── EXCERPT TO READ ──
Killed in Action on Wednesday, 13th October 1915, age 22.
Commemorated on Panel 73 to 76 of Loos Memorial, Pas De Calais, France.
'C' Company of 1st/5th Bn., South Staffordshire Regiment. 137th Brigade of 46th Division.
Son of Daniel and Eliza Mary Roberts, of 15, Short St., Wednesbury, Staffs.
Born: Tipton, Enlisted: Wednesbury, Resident: Unknown.
First landed France & Flanders, 5th March 1915.
Medal entitlement: 1914-15 Star, British War Medal, Victory Medal.
Soldier's Papers at National Archives did not survive.
Commemorated on the Tipton Library Memorial.
Commemorated here because he appears on a Tipton memorial.
Link to Commonwealth War Graves Site: www.cwgc.org/find-war-dead/casualty/1767763/
110 Church Hill, Wednesbury, Staffs.
Daniel Roberts (35, Corporation Road Labourer, born Pensnett), his wife Eliza M. (30, born Wednesbury), and their 6 children: George H. (11, born Tipton), Emma J. (9, born Tipton), Joseph (7, born Tipton), John W. (5, born Wednesbury), Caroline (3, born Wednesbury), and Daniel J. (1, born Wednesbury).
15 Short Street, Wednesbury, Staffs.
Daniel Roberts (46, Corporation Labourer, born Wednesbury), his wife Eliza Mary (41, born Wednesbury), and 8 of their 9 surviving children of 10: George Henry (22, Driller, born Wednesbury), Joseph (18, Heater Mill, born Wednesbury), John William (16, Crane Driver, born Wednesbury), Caroline (14, Nut Screwer, born Wednesbury), Daniel James (12, born Wednesbury), Charles Edward (10, born Wednesbury), Minnie Elizabeth (7, born Wednesbury), and Albert Ernest (5, born Wednesbury).
The 1/6th South Staffs arrived in France between the 3rd and 5th March 1915. They moved to Armentieres on 20th March and then to Fletre for further training. In April the battalion marched to Wulveringhem in Belgium alternating between trench duties and further training. In June 1915 they moved nearer to Ypres, and for the next 2 months spent time at the feared Hill 60.
On 2nd October the 1/6th moved back into France to take part in the second stage of the Loos Offensive. Further training preceded the march to the assembly trenches near Vermelles on 12th October.
At noon on 13th October, a fine sunny day, the attack commenced. The 1/5th and 1/6th South Staffs were to attack the West Face of the heavily defended Hohenzollern Redoubt, from the trench known as Big Willie which was already partly held by the 1/5th South Staffs. The South Staffs battalions were to attack in 4 waves; 'B' and 'C' companies of the 1/5th, followed by 'A' and 'D' companies of the 1/5th, followed by 'A' and 'C' companies of the 1/6th, and finally 'B' and 'D' companies of the 1/6th.
The first wave hardly got out of their trench due to devastating machine gun fire decimating their number. The second wave made their advance unaware of the disaster in front of them and suffered similarly high casualties. The third wave followed on as ordered, as they too were unaware of the situation in front due to lack of communication and the smoke intended to mask the South Staffs advance. The fourth wave also took losses, but at this point the attack was called off.
───
» **WHAT THIS EXERCISE ASKS**
(1) In the memorial entry, at what time of day did the attack on 13th October begin?
(2) Check each statement against the memorial entry. Answer yes or no, and quote the words that decide it: (a) He enlisted at Tipton. (b) His papers at the National Archives survive. (c) The South Staffs battalions were to attack the West Face of the Hohenzollern Redoubt.
(3) Write the next part of the memorial entry, picking up after its final sentence.
The listing that comes next has no role here.
── SUPPLIED MATERIAL ──
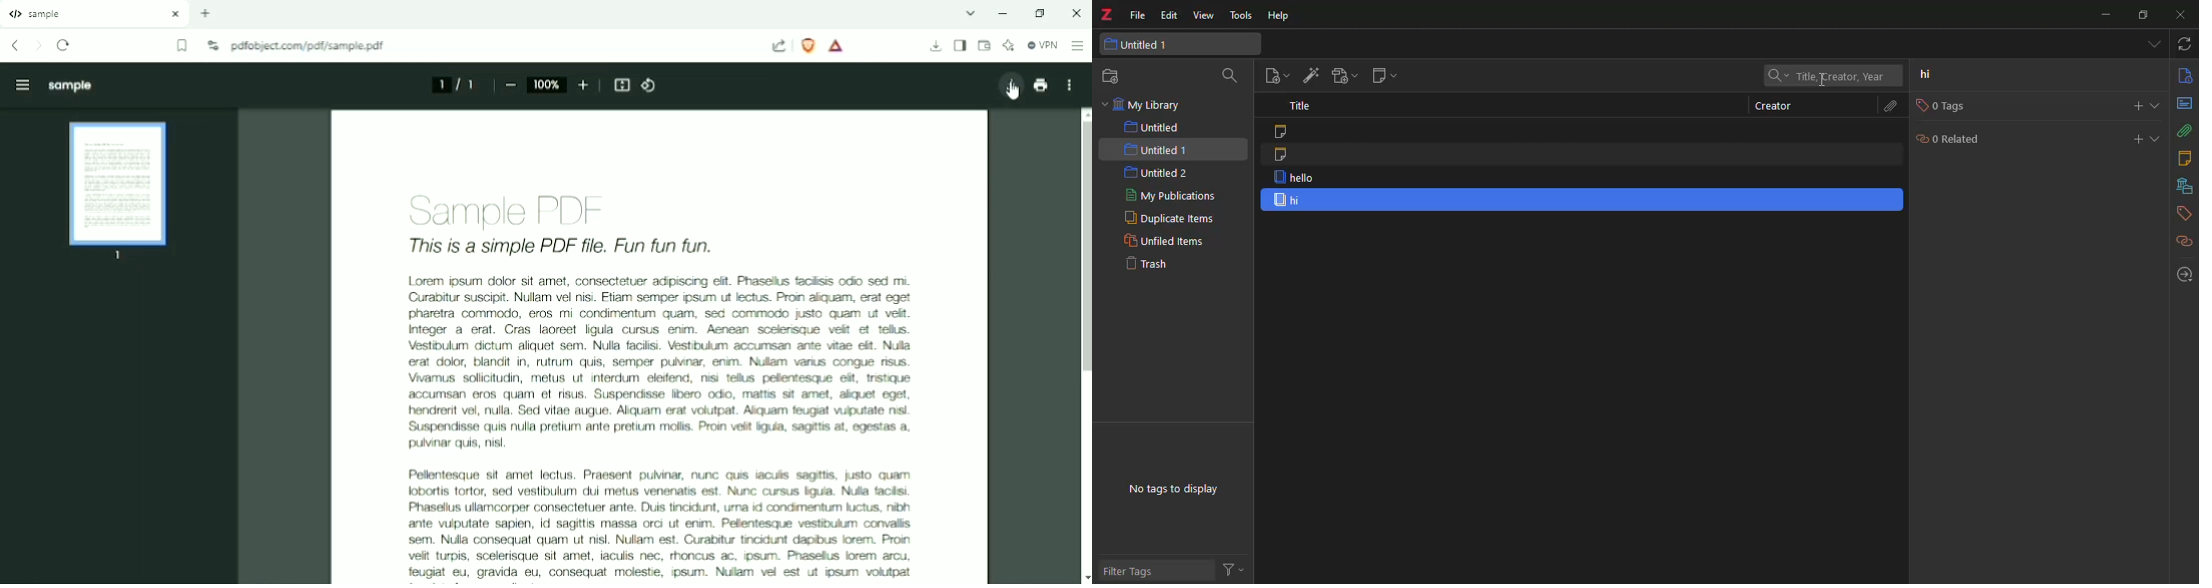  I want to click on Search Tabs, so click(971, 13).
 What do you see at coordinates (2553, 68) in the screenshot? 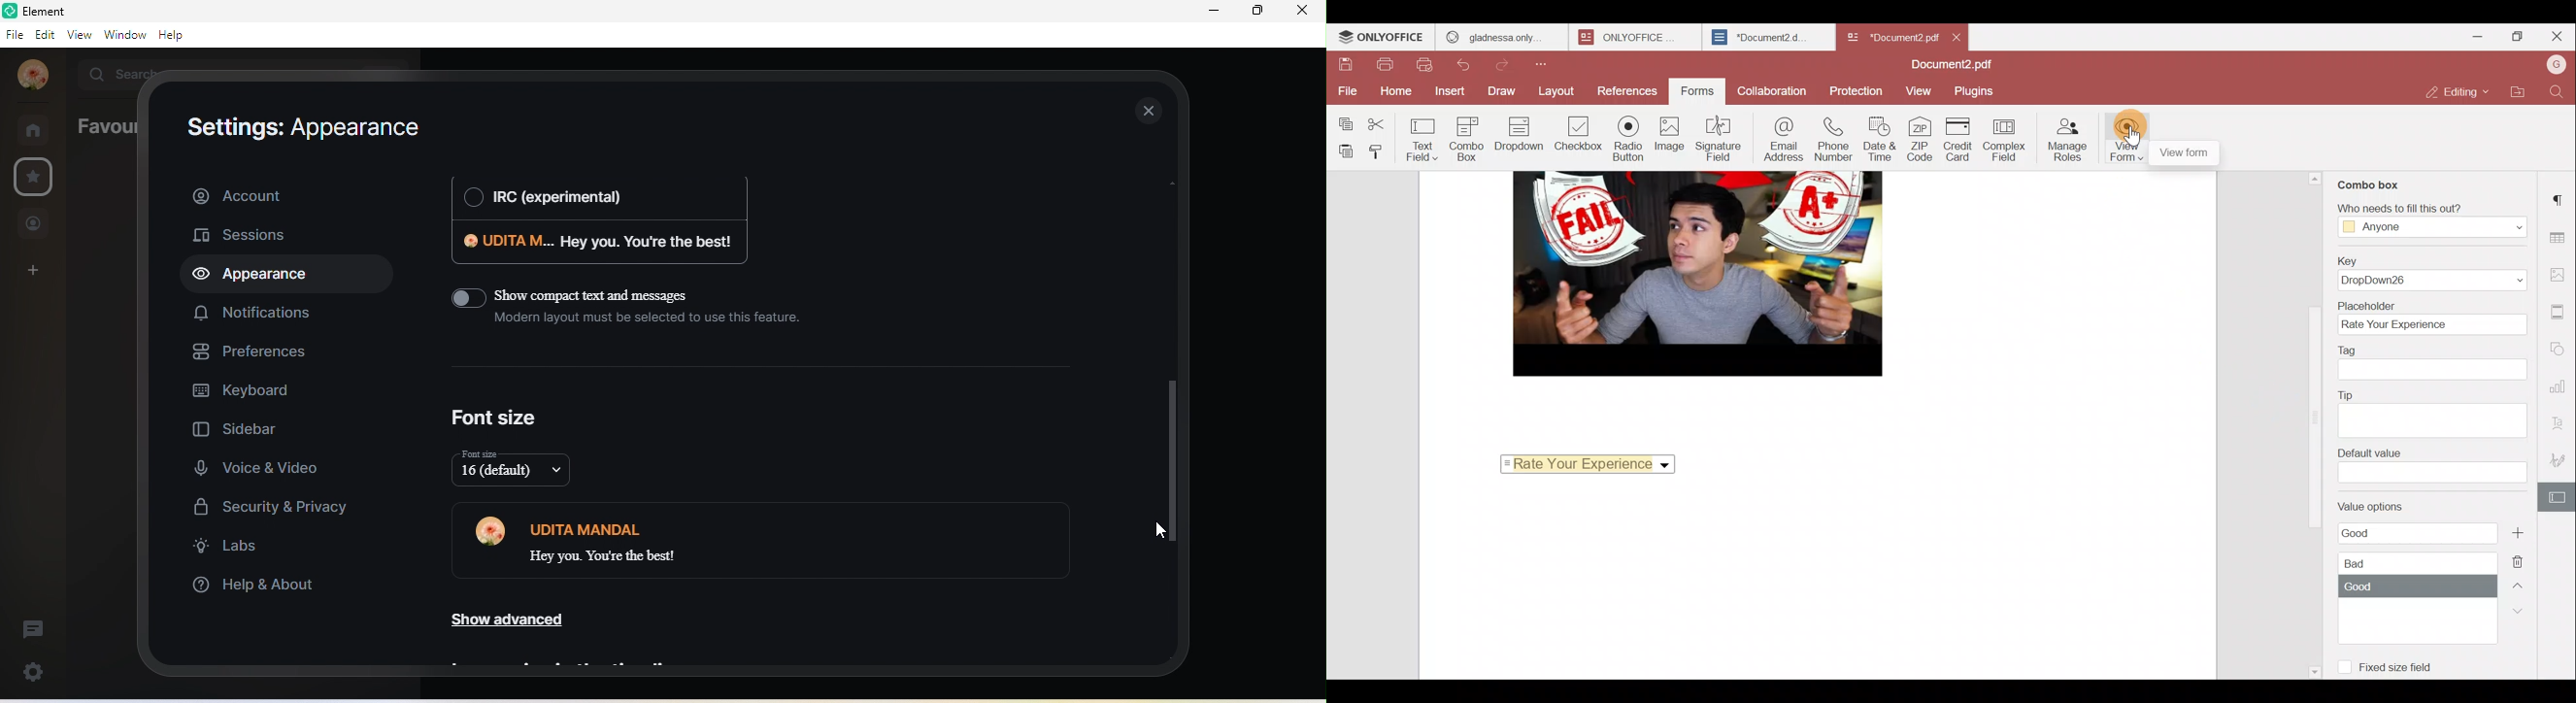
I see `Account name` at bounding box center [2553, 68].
───
» **OUTPUTS IN ORDER**
(1) At noon.

(2)
(a) No: "Born: Tipton, Enlisted: Wednesbury"
(b) No: "Soldier's Papers at National Archives did not survive."
(c) Yes: "The 1/5th and 1/6th South Staffs were to attack the West Face of the heavily defended Hohenzollern Redoubt"

(3)
The 1/5th South Staffs, who provided the first and second waves, had over 100 men killed on the day or died from wounds in the next week. The 1/6th South Staffs, who provided the third and fourth waves, lost over 125 men. The attack was a costly failure and this in effect was the culmination of the Battle of Loos. This was the single most expensive day for the 46th (North Midlands) Division, even though it was involved in July 1st 1916 at Gommecourt. The Division had casualties of 180 Officers and 3583 Other Ranks. As Edmonds wrote in the Official History ".. it was a long time before the Division recovered from the effects of 13th October."
Joseph Roberts, like the majority of the men killed here, has no known grave and is commemorated on the Loos Memorial at Dud Corner, in sight of the Hohenzollern Redoubt.
War Diary 1/5th 13th October 1915
"From 12 noon, Headquarters, 'A' and 'D' Companies were in the old front line trench between Hulloch Alley and Border Alley; 'B' and 'C' Companies were in the first line of attack. At 2.10pm the attack went in and 'B' Company was enfiladed and shelled. 'A' and 'D' Companies experienced machine gun and rifle fire from the left. All officers and most men were killed. At 2.20pm the Germans counter-attacked Big Willie Trench but were driven back. A second counter attack was also repulsed. Heavy losses among trained bombers led to a slight withdrawal. They were reinforced by a platoon of 1/6th South Staffordshire who, during the night, helped to bring in wounded men from No Man's Land."
Midlands Chronicle 22nd December 1916
A Wednesbury Soldier killed.
Private J. Roberts lived at 15, Short Street, Wednesbury, belonging to the 1st/5th South Staffords, and was called up at the outbreak of war, on August 4th, 1914. He was killed in action on the 13th of October, 1915, in France. He was 23 years of age.